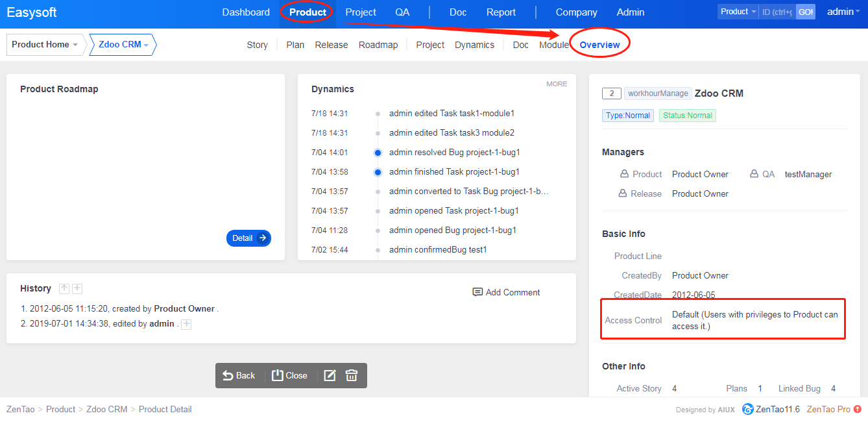Open the admin user menu
The height and width of the screenshot is (422, 868).
coord(843,12)
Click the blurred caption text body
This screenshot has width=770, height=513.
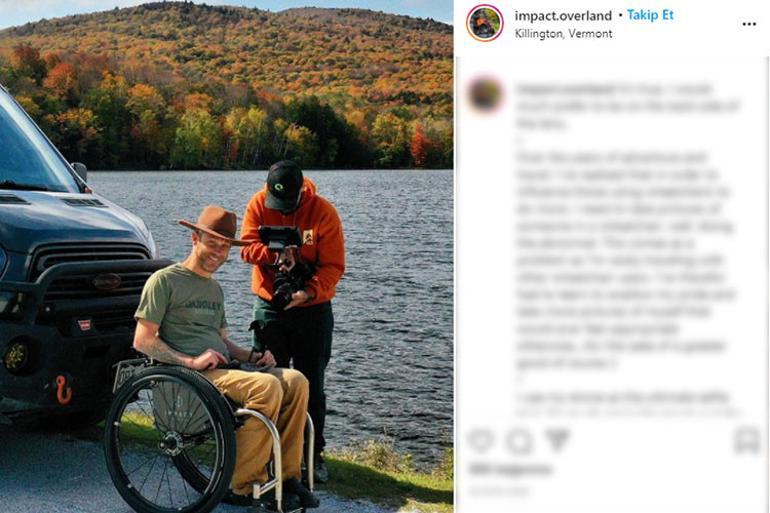[x=626, y=259]
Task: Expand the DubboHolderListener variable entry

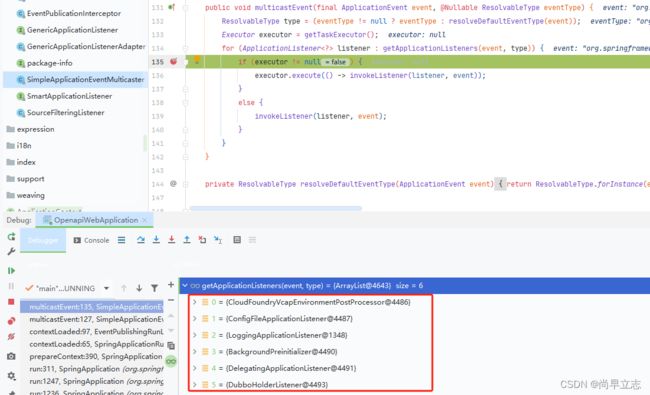Action: tap(194, 385)
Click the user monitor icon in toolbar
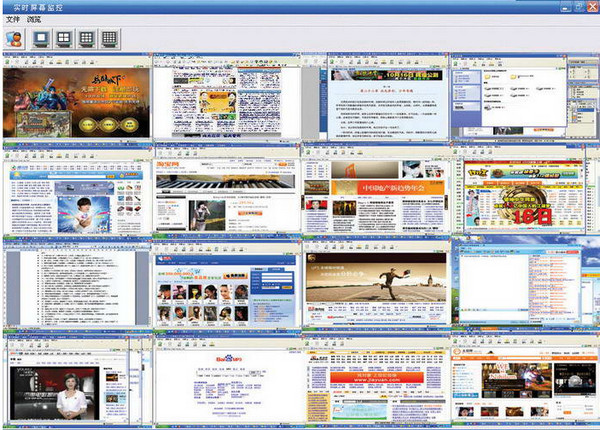Viewport: 600px width, 430px height. (x=14, y=39)
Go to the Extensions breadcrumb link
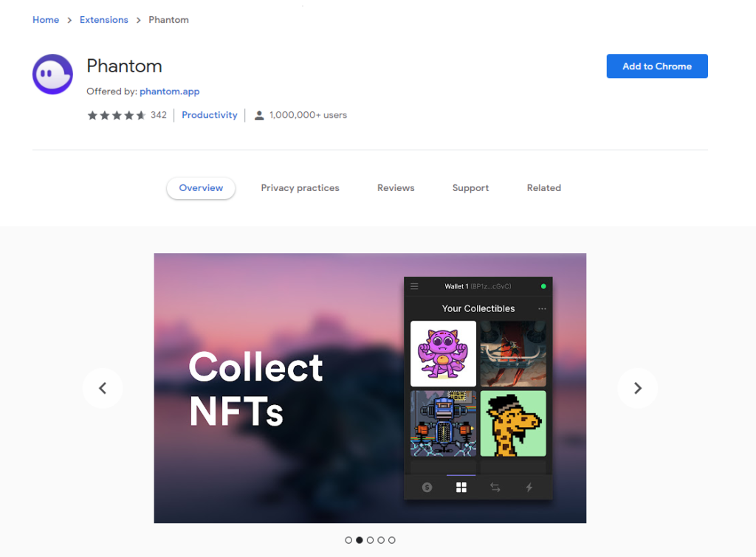This screenshot has height=557, width=756. tap(103, 20)
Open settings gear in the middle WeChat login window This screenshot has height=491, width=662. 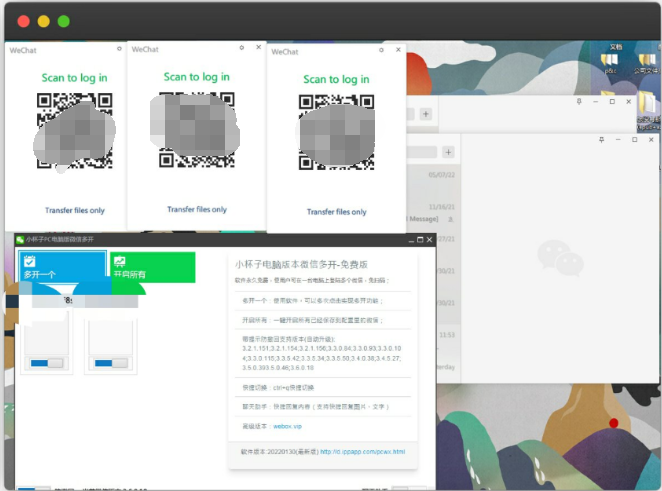coord(241,47)
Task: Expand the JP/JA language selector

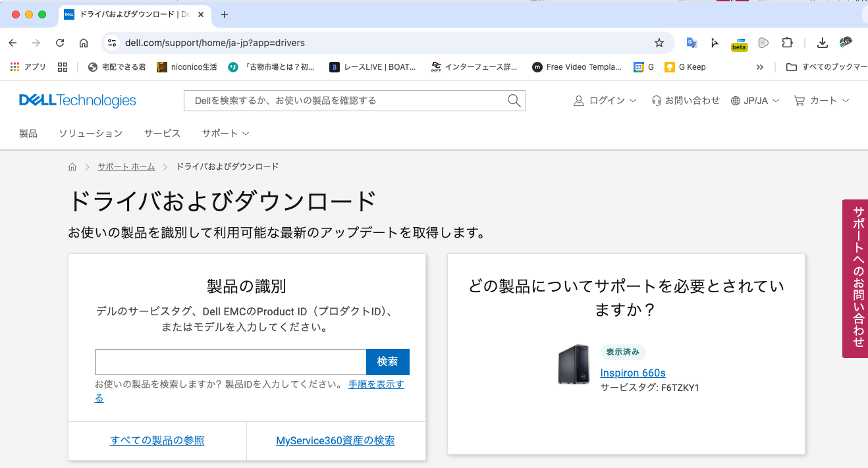Action: coord(755,101)
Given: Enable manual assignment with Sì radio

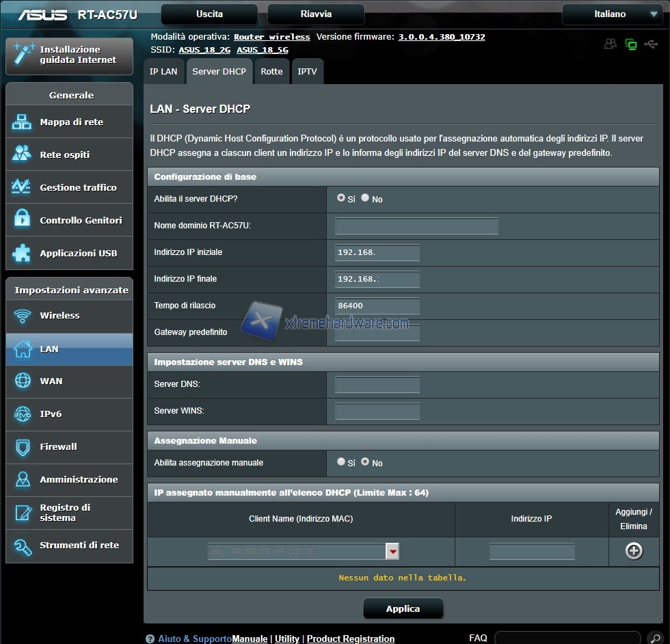Looking at the screenshot, I should coord(341,461).
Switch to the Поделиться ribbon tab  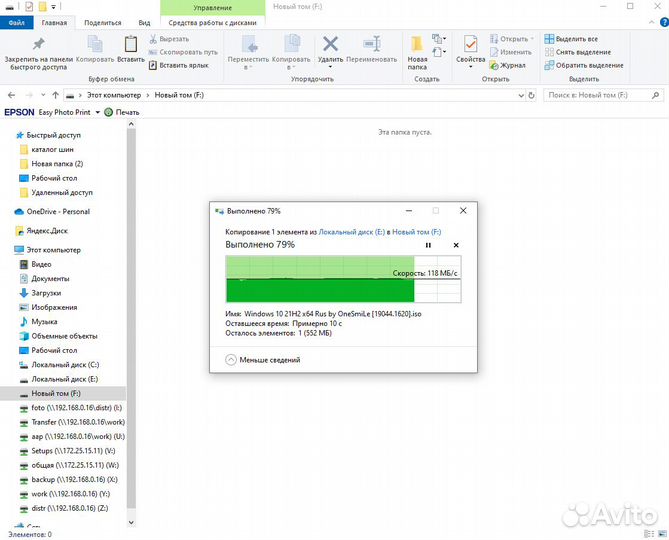103,22
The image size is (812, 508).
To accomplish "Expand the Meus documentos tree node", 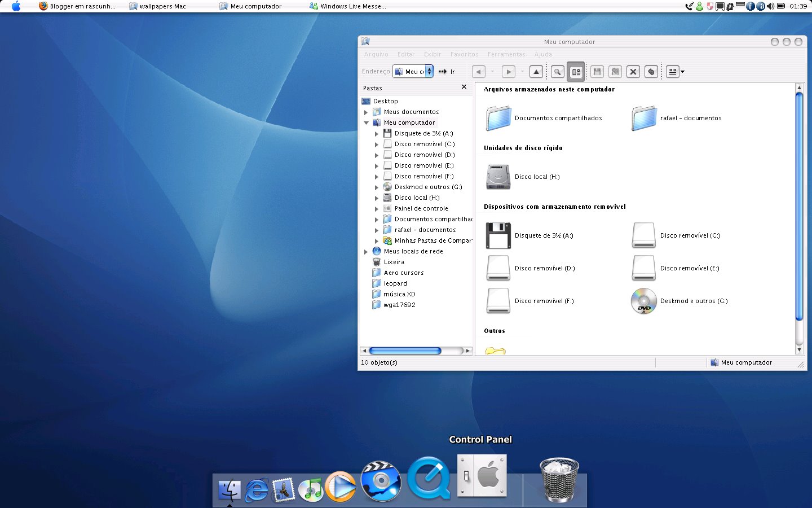I will (366, 112).
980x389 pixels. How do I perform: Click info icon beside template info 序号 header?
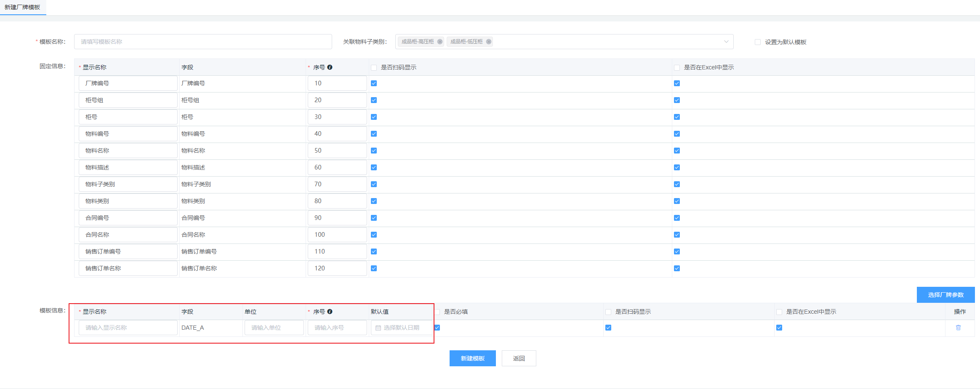click(330, 312)
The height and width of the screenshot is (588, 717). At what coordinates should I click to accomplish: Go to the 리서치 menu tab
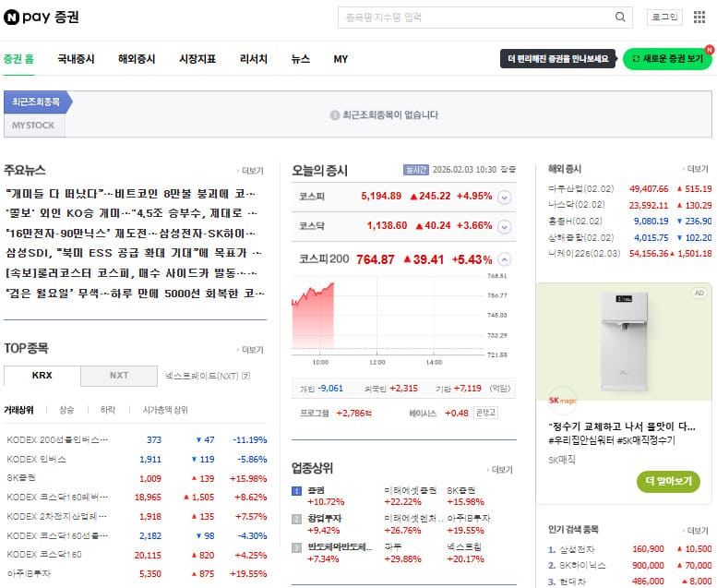(253, 59)
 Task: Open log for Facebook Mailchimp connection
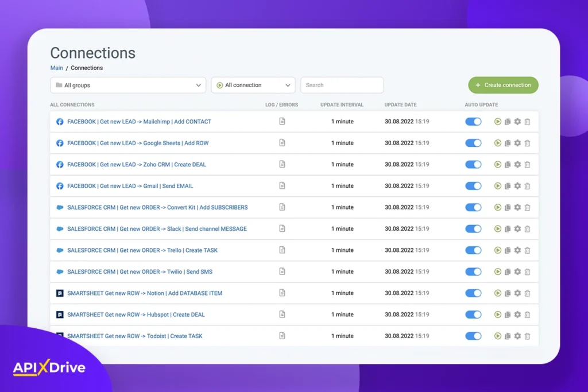[282, 122]
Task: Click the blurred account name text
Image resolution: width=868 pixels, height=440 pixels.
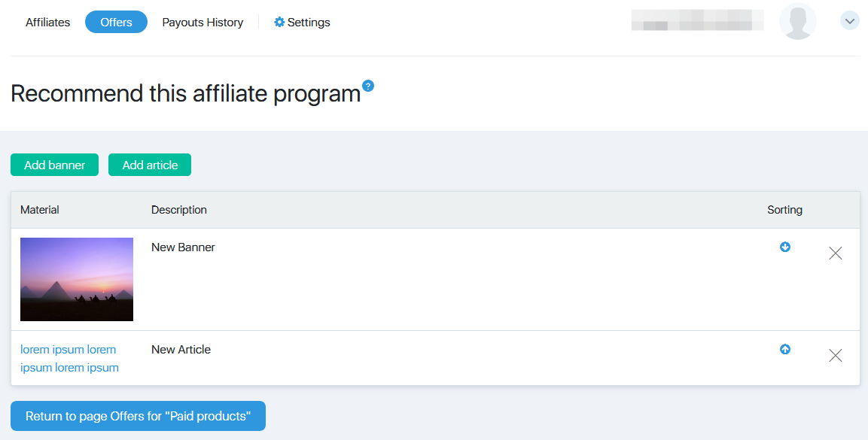Action: tap(698, 20)
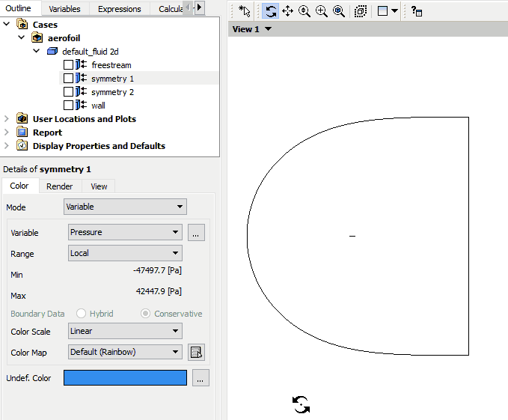The width and height of the screenshot is (508, 420).
Task: Open the viewport layout selector
Action: (x=388, y=11)

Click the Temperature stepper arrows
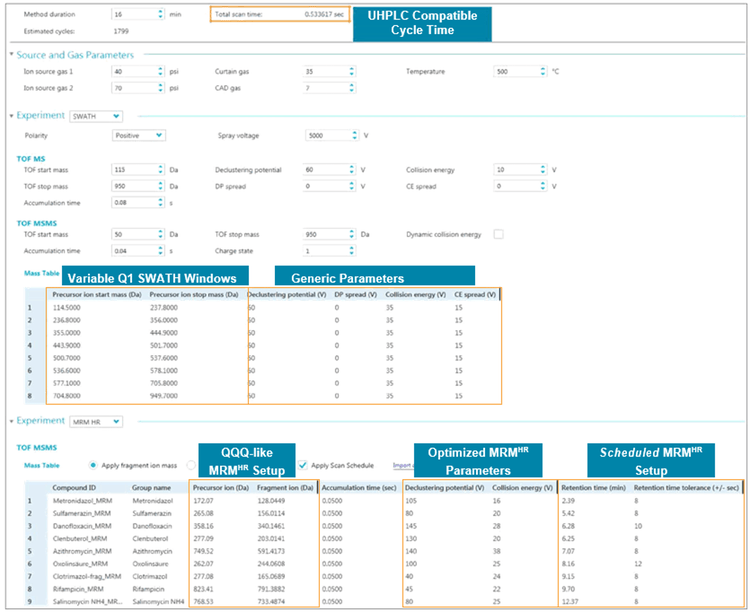(x=541, y=72)
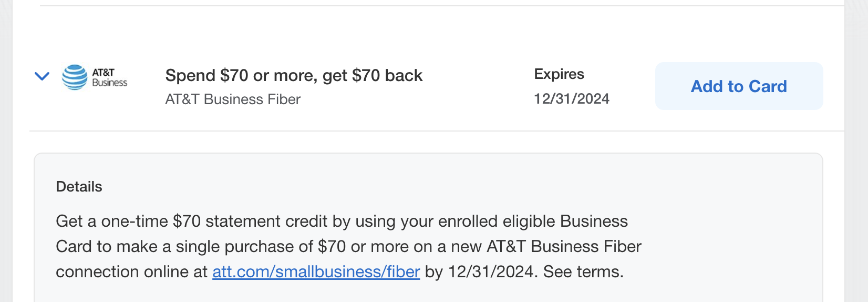This screenshot has width=868, height=302.
Task: Click the "by 12/31/2024" text in details
Action: pyautogui.click(x=479, y=272)
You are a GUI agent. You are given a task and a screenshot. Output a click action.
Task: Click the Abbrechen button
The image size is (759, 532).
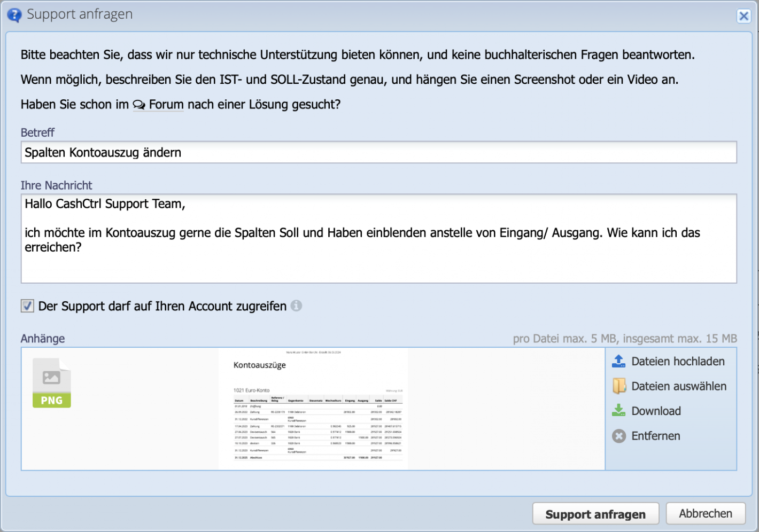click(x=706, y=513)
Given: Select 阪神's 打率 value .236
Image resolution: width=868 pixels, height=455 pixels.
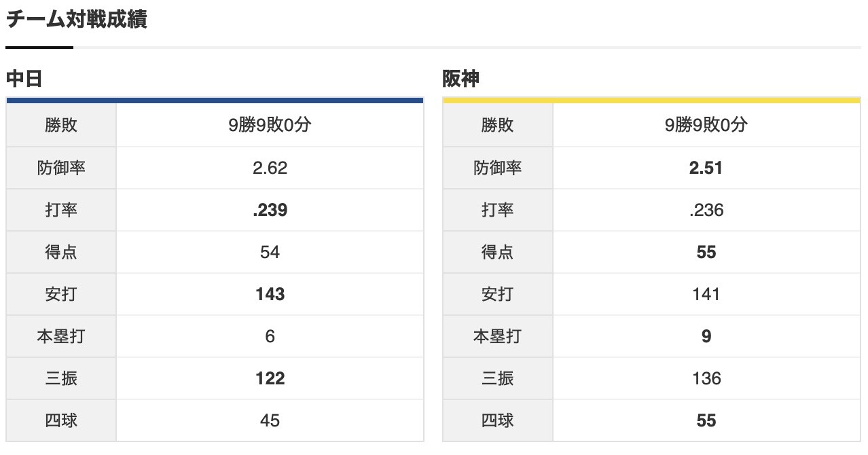Looking at the screenshot, I should coord(706,210).
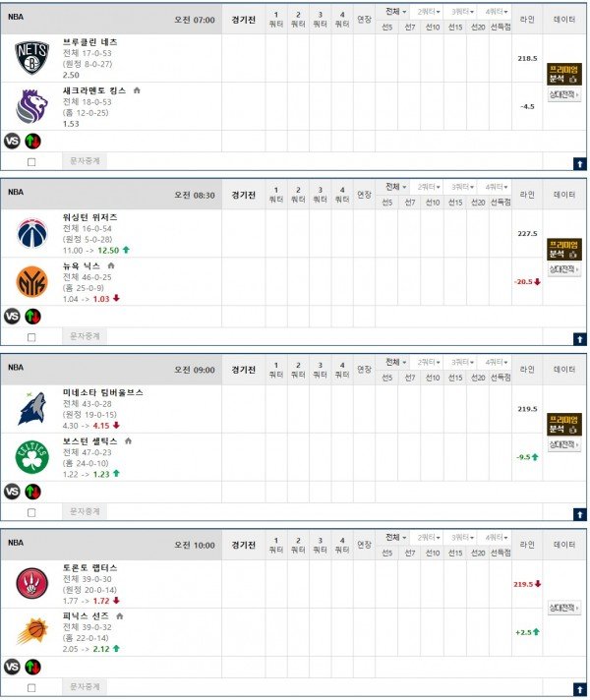
Task: Click the Sacramento Kings team logo
Action: coord(31,105)
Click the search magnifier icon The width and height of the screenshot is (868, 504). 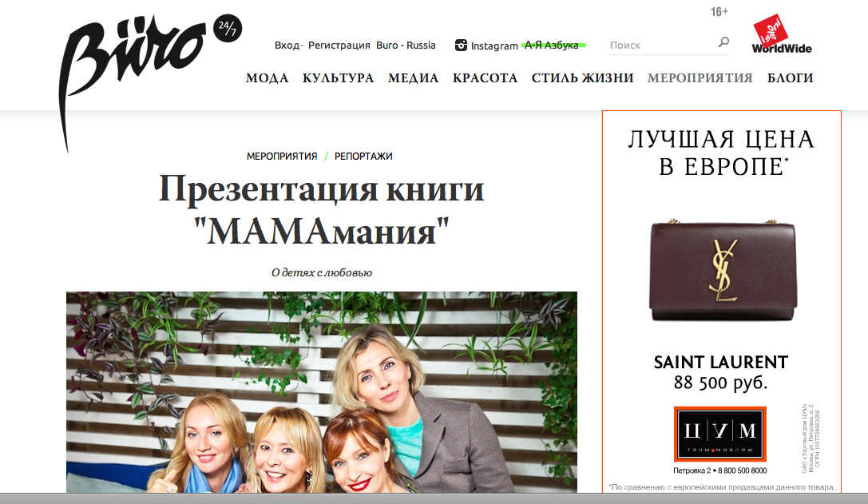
◇ ◇ ◇ ◇ ◇
*WHAT IS BEING ASKED*
Output only the lines from the line that contains "The image size is (759, 532)." through the end of the material, both ends included, and skip every picture.

*EXERCISE RESPONSE*
The image size is (759, 532).
click(x=706, y=513)
Given: Select 阪神's 打率 value .236
Image resolution: width=868 pixels, height=455 pixels.
Looking at the screenshot, I should coord(706,210).
Task: Click the Sacramento Kings team logo
Action: coord(31,105)
Click the search magnifier icon The width and height of the screenshot is (868, 504). 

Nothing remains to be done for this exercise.